Madame Bovary

Ante aquel tañido repetido, el pensamiento de la joven se perdía en sus viejos recuerdos de juventud y de internado. Recordó los grandes candelabros que se destacaban en el altar sobre los jarrones llenos de flores, y el sagrario de columnitas. Hubiera querido, como antaño, confundirse en la larga fila de velos blancos, que marcaban de negro acá y allá las tocas rígidas de las hermanitas inclinadas en sus reclinatorios; los domingos, en la misa, cuando levantaba la cabeza, percibía el dulce rostro de la Virgen entre los remolinos azulados del incienso que subía.

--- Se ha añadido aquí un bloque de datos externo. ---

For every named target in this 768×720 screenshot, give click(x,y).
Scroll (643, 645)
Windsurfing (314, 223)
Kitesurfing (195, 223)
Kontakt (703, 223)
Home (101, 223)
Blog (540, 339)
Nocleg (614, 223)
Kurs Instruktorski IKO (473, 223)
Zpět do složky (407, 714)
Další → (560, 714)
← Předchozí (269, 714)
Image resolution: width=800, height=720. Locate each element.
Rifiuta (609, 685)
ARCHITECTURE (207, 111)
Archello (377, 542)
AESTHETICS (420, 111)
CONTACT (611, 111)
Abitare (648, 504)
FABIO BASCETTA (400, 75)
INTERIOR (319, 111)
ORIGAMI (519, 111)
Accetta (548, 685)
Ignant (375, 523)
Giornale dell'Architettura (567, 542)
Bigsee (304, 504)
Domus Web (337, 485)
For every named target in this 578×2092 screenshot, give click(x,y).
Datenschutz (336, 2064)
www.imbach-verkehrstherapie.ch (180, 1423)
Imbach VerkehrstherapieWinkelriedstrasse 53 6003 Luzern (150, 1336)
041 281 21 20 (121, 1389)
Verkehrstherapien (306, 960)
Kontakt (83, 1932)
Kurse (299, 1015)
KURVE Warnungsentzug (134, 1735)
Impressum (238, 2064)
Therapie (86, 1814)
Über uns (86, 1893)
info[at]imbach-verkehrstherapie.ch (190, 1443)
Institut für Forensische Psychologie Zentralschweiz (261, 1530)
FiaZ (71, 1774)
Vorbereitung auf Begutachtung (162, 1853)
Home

Entonces la sobrecogió un sentimiento de ternura; se sintió languidecer y completamente abandonada, como una pluma de ave que gira en la tormenta; a instintivamente se encaminó hacia la iglesia, dispuesta a cualquier devoción, con tal de entregarse a ella con toda el alma y de olvidarse por completo de su existencia.

Encontró en la plaza a Lestiboudis que volvía de la iglesia, pues, para no perder el tiempo, prefería interrumpir su tarea, después continuarla, de modo que tocaba al Ángelus cuando le convenía. Además, adelantando el toque, recordaba a los chiquillos la hora del catecismo.